Certainsmorceaux kraut ou electro sont des tueries, je pense aux deux premiers, ou à certains instrus ! De manière générale, n'étant pas un maniaque de la voix enrubanée du chanteur, je préfère quand la voix est trafiquée, ou que les vocaux se réduisent à leur plus simple expression !

Je ne sais que trop penser de ce disque ; probablement ce que j'ai entendu de mieux de ce groupe - et ça n'est pas difficile !- mais un disque qui ne laisse pas indifférent, vraiment, avec de vrais belles et surprenantes sonorités, et qui, pour toutes ces raisons, pourrait rester !

Let's wait.....

Adrien l'Anonyme said...

Il faut que je m'achète Zaireeka :D

Nickx said...

Ju ne te dira pas le contraire,
lui qui ne s'est pas encore totalement remis de l'écoute quadridimensionelle de Zaireeka, tout nu, dans la position du lotus, et toutes bougies éteintes !

Ju said...

Oui d'ailleurs il faudra que je reprévois une écoute de Zaireeka, dans le nouvel appartement, en équipe cette fois-ci.
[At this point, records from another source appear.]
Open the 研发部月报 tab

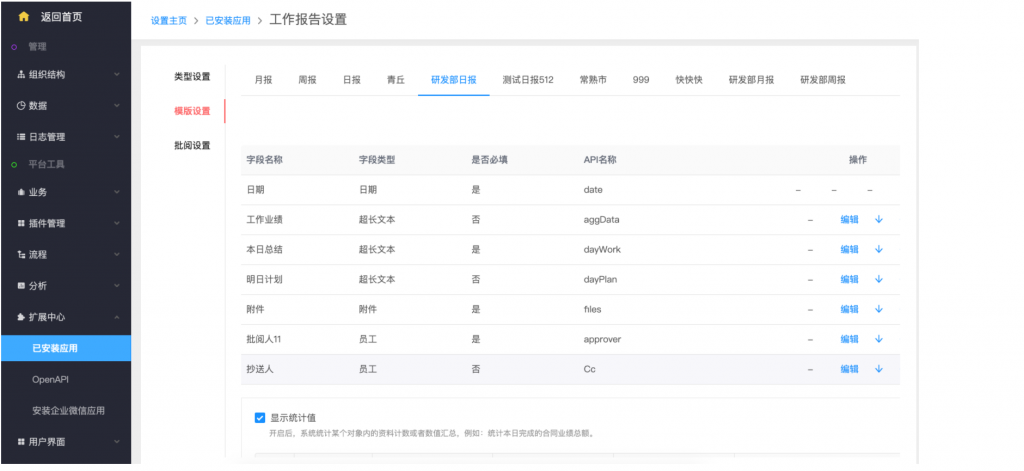pyautogui.click(x=750, y=80)
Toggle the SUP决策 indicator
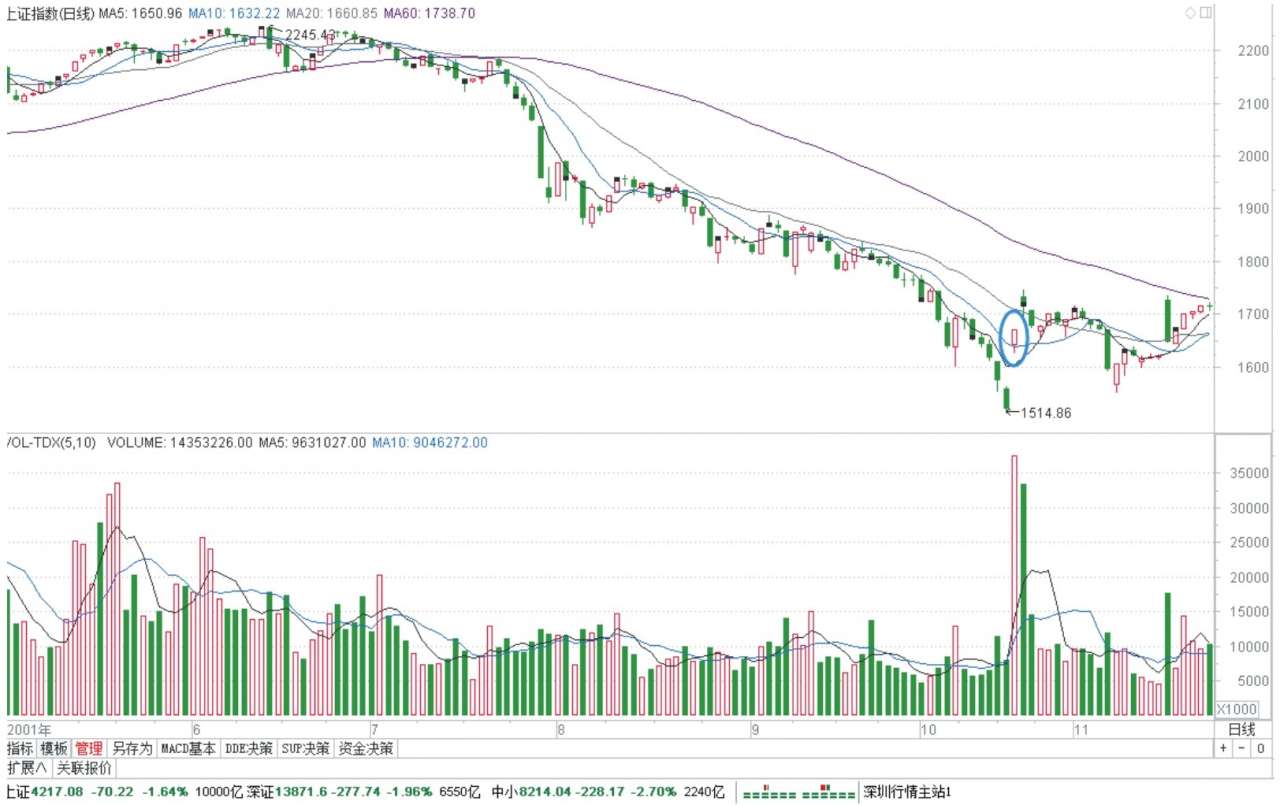The height and width of the screenshot is (805, 1280). (305, 748)
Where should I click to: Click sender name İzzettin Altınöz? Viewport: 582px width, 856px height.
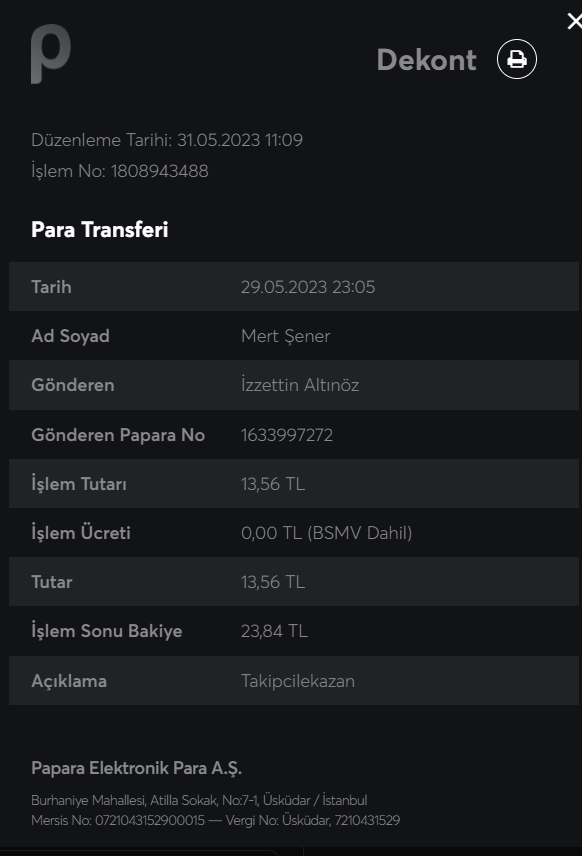coord(300,385)
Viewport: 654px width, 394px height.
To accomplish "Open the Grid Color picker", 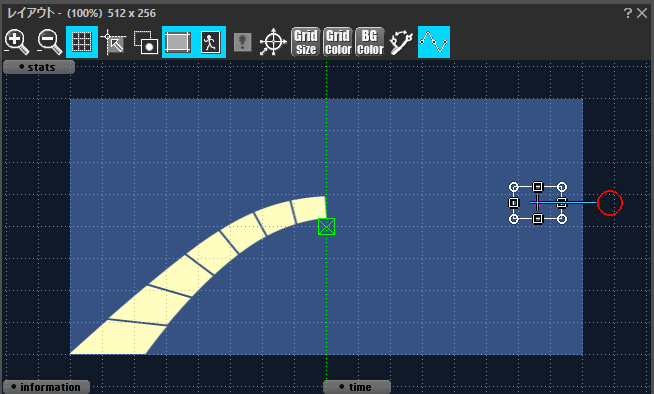I will tap(338, 42).
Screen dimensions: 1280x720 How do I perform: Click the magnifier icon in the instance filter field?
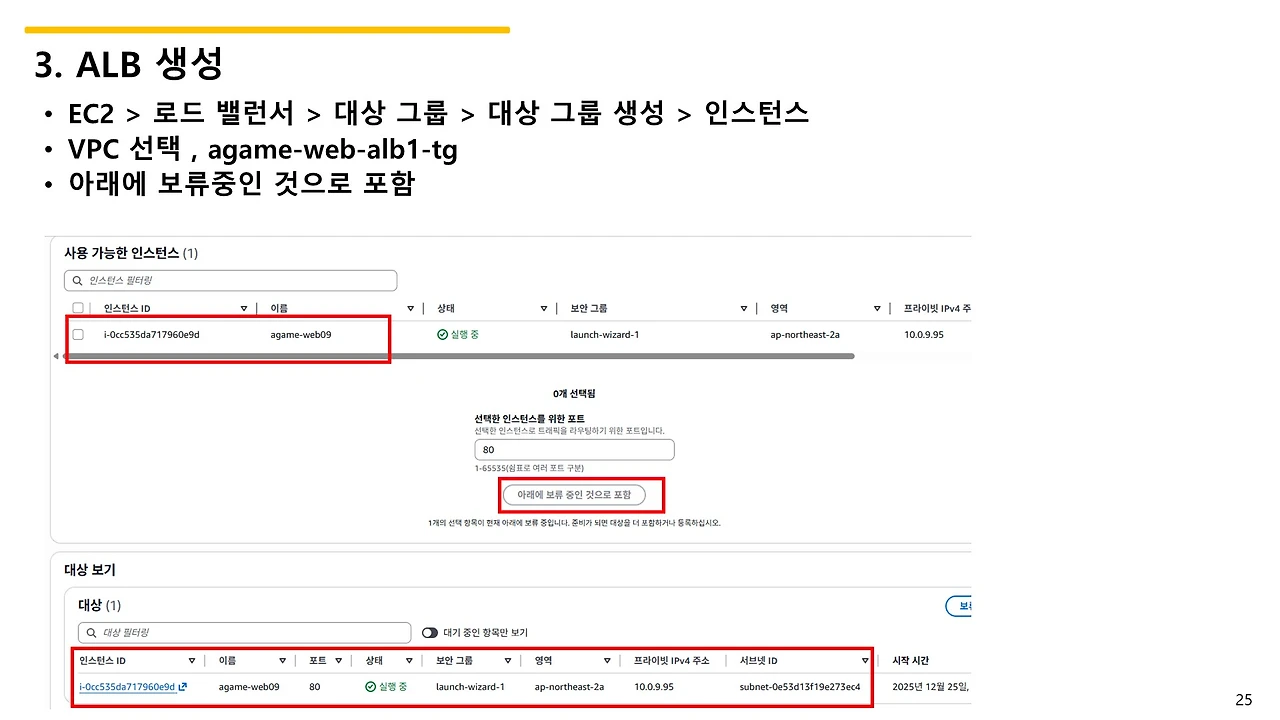pyautogui.click(x=78, y=280)
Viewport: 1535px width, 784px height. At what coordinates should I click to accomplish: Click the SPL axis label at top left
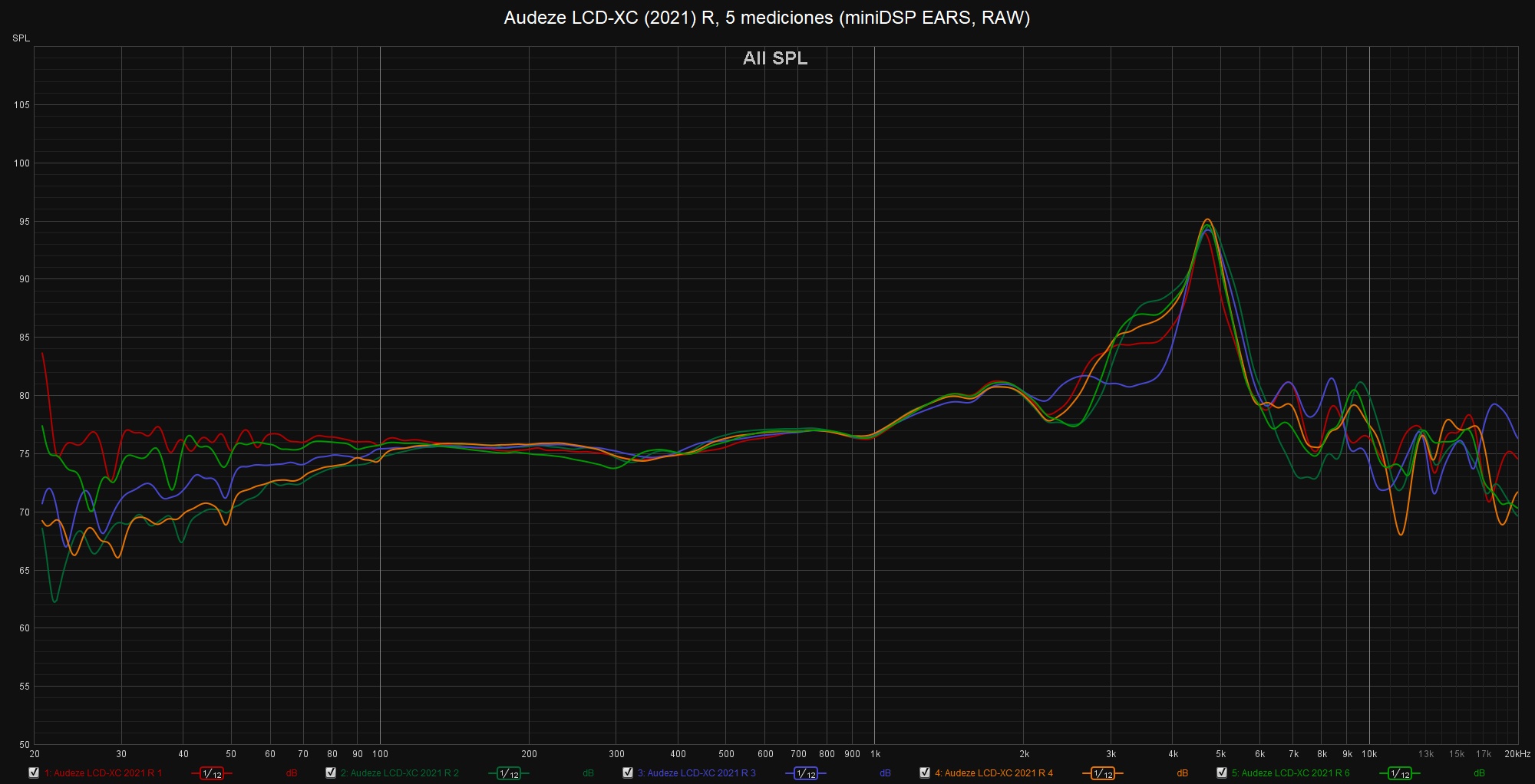tap(21, 38)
Plutôt d'accord avec toi Nickx, même si perso la voix enrubanée de Coyne ne me gêne pas outre mesure donc... Mais c'est vari que quitte à être dans ce trip là, je préfère aussi les instrumentaux.

Ce que tu as entendu de mieux du groupe? mais as-tu vraiment écouté les 12 albums studios aussi?

Voilà, je suis donc le 18ème commentateur, Empire of the sun est battu, c'est un moindre mal.

Vivent les Lips !

Ju

Adrien said...

Il est vrai que la voix de Wayne Coyne peut déconcerter, tant sa technique vocale est limitée (quand il ne chante pas tout simplement faux). Mais perso je trouve que c'est justement ce qui donne leur charme aux Lips, cette voix un peu brisée qui peine à se poser correctement. Avant j'avais du mal, mais maintenant je considère que Wayne Coyne est essentiel, il m'émeut même en voulant chanter des choses trop compliquée pour lui : on sent qu'il se donne à 200% et ça reste plus qu'appréciable! L'exemple qui me vient à l'idée (parmi tant d'autres) est "Slow Motion" de The Soft Bulletin, le chant de Coyne est complètement à côté de la plaque mais c'est ce qui le rend si attachant... Enfin voilà c'est un peu comme ça que je le ressens :-).